His book “The Real Anthony Fauci”, which exposes the business of Health, made him a marked man, to be branded forever as a conspiracy theorist and, deceitfully, an anti-vaccine merchant. He wants Big Pharma, currently immune, to be liable for the harm their vaccines might cause – a perfectly sensible position to hold.
Motivated by the cause, the Democratic rebel joined the Trump campaign in August 2024 with his sights trained on Big Pharma and health administration nexus.
Elon Musk, entrepreneur extraordinaire and owner of more successful companies than my spouse has shoes, was a long-standing democrat voter.
He said during an interview with Tucker Carlson, a discerning American journalist, in April 2023, that he had supported Barack Obama, Bill Clinton and Joe Biden.
While Biden’s nihilistic open border policies along with the acceptance of intolerable levels of crime among other things played a part in his decision to support Trump, it is the “evil” of transgenderism that ultimately swayed the tech entrepreneur’s decision.
He claims in an interview with Jordan Peterson, the Canadian guru and inspirer to millions, that his son was chemically castrated.
Having been tricked into signing documents during the Covid state-sponsored confusion, he alleges his son was administered puberty blockers to fight depression.
“It wasn’t explained to me that puberty blockers are actually just sterilisation drugs”, he told Peterson, adding: “I lost my son essentially.”
When Trump was shot, Elon went all in. The aim and goal of his crusade was clear: “I vowed to destroy the woke mind virus”, he told Peterson: “People that have been promoting thisshould go to prison”.
Trump, a businessman from New York, switched between Republicans and Democrats. He left the Republican party in 1999. During a CNN interview, the anti-war entrepreneur explained why he stood by the Democrats. “It just seems that the economy does better under the Democrats than the Republicans”, he explained.
As Jeb Bush, the former Governor of Florida reminded his Republican audience in 2015, “Mr. Trump doesn’t have a proven conservative record”, adding that he was “a tax-hiking Democrat”. Trump, even then replied: “I identify with some things as a Democrat.”
Endless wars, the outsourcing of manufacturing, and the evaporation of law and order, along with Obama’s very public humiliation of Trump at the White House Correspondents dinner in 2011, provided him with his life’s defining goal: to rescue America from decline and dissection. To do this, he would have to leave the Democratic Party and find a new home.
With the accelerating spread of the politics of biology, masquerading as compassion in the shape of race and gender, the urgency of raising the standard of common sense, meant total dedication to rescuing America from the destructive hands of the all-powerful and morally bankrupt woke Matrix.
Having been rejected by a Maoist Democratic Party machine, which demands slogans to be bleated goat-like and cleaving tight to their destructive orthodoxy, these run-aways took over the Republican party and turned it into an Arch of All-Talents.

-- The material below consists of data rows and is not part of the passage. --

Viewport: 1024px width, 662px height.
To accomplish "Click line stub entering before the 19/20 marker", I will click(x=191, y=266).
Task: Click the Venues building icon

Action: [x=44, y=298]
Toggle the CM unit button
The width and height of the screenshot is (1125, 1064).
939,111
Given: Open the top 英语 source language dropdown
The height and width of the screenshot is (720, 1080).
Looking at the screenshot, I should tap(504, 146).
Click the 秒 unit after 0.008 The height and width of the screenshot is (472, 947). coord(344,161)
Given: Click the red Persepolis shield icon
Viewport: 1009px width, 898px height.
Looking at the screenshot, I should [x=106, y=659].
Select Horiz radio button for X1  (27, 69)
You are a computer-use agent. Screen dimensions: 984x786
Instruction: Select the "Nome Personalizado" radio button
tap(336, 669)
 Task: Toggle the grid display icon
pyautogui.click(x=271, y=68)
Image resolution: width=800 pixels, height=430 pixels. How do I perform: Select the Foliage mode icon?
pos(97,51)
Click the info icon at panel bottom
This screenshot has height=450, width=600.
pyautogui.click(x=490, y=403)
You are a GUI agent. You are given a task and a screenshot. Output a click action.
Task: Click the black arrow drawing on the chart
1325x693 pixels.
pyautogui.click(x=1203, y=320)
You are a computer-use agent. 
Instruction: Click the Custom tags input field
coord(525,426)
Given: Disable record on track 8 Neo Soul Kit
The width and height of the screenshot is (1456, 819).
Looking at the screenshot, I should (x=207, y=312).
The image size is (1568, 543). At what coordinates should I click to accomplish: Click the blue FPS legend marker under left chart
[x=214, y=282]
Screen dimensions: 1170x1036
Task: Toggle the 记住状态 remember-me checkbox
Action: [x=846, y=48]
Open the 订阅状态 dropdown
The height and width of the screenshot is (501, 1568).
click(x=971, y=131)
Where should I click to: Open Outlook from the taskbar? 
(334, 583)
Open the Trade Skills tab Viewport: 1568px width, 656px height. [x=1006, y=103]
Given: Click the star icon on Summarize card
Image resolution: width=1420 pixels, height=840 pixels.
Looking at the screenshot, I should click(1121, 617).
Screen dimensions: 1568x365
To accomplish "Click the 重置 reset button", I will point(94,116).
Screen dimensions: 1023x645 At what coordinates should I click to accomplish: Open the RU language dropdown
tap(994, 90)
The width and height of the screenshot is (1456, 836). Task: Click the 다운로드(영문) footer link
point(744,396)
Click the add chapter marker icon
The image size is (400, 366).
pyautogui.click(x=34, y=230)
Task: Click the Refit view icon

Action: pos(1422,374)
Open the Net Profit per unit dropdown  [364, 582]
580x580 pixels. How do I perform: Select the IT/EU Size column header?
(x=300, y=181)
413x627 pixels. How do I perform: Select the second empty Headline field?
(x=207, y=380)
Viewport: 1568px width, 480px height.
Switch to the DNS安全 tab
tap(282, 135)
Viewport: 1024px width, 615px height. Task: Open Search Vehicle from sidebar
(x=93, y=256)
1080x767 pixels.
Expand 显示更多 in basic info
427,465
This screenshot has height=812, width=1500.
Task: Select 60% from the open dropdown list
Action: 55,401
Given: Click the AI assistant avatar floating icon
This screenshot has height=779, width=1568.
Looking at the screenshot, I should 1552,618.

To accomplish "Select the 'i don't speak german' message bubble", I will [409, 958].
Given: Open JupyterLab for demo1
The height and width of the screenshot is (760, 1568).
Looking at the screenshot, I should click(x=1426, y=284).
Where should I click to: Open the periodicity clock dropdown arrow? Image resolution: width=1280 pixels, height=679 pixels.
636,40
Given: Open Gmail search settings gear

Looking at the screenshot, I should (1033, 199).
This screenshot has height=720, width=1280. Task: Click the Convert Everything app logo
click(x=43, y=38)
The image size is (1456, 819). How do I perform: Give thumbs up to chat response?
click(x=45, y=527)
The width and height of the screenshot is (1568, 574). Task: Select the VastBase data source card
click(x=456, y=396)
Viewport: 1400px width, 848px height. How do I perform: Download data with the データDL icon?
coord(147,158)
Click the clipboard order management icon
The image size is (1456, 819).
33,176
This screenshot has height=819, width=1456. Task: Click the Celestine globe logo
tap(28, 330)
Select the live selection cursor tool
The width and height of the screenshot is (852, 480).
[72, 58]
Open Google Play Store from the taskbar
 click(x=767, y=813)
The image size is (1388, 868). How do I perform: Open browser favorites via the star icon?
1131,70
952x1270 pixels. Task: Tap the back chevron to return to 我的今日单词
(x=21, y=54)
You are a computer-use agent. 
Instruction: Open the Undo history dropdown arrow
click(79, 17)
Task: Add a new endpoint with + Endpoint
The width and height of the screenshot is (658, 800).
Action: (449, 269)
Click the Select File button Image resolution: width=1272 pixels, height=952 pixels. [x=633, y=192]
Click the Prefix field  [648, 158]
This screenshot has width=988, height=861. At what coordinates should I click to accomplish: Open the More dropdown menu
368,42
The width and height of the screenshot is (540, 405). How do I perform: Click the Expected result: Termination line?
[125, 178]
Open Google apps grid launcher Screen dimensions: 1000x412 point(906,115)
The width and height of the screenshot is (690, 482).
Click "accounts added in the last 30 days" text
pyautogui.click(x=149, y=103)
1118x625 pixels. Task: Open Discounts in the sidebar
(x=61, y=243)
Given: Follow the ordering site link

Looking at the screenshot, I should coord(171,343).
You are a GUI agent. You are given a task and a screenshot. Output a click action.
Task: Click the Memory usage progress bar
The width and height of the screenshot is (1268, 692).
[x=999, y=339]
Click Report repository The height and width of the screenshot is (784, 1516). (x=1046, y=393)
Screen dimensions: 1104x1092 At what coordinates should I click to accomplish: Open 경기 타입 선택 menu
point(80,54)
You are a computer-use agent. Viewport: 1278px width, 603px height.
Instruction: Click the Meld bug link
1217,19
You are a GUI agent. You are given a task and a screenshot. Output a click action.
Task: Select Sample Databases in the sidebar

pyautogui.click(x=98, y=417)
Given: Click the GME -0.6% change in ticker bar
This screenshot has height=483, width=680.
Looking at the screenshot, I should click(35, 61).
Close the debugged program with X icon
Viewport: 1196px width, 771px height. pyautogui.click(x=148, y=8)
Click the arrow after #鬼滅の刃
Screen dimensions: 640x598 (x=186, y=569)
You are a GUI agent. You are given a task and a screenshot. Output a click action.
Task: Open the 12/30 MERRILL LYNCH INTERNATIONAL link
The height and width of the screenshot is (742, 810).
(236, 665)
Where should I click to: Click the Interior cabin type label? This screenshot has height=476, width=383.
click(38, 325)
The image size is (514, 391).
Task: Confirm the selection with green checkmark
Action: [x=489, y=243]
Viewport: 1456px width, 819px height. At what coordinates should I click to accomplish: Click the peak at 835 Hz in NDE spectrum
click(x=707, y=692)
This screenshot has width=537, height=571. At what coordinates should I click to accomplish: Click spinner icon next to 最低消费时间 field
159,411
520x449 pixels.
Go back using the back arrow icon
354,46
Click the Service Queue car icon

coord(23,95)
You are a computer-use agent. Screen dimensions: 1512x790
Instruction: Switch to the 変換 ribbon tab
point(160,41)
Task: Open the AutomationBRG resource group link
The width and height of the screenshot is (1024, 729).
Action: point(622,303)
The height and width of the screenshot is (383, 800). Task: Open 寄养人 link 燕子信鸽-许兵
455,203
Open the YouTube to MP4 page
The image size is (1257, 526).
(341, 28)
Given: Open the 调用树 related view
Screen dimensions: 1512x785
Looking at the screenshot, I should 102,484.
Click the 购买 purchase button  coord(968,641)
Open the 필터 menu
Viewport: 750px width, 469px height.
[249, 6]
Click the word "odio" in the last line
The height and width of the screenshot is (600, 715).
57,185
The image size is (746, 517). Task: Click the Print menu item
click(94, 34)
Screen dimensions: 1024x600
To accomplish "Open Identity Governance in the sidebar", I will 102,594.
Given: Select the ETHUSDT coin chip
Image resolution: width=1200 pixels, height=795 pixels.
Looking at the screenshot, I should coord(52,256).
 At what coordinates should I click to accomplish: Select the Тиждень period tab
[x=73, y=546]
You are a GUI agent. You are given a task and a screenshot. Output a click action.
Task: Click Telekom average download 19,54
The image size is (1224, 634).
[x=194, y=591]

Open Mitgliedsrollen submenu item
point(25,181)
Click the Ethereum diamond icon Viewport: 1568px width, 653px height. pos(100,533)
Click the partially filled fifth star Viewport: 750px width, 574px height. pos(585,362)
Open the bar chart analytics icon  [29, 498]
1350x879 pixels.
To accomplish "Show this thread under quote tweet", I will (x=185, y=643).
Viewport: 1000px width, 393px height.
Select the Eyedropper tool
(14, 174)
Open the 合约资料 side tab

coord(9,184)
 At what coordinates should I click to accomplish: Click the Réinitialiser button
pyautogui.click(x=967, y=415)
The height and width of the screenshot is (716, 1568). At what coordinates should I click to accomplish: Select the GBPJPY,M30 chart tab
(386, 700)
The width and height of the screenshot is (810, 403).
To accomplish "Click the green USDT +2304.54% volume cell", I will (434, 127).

All four experienced the Matrix’s sharp lashes. They were force-fed Morpheus’ Red Pill.
United by their convictions, they, as former Democrats, have won a terrific battle. Stunned for a moment, the Matrix will no doubt retaliate, principles free, with the huge resources at its disposal.
Gabbard, Kennedy, Musk and Trump himself, Democrats rejected the Democrats and in so doing have given hope to all and sundry.
It is now, as they say, morning again in America.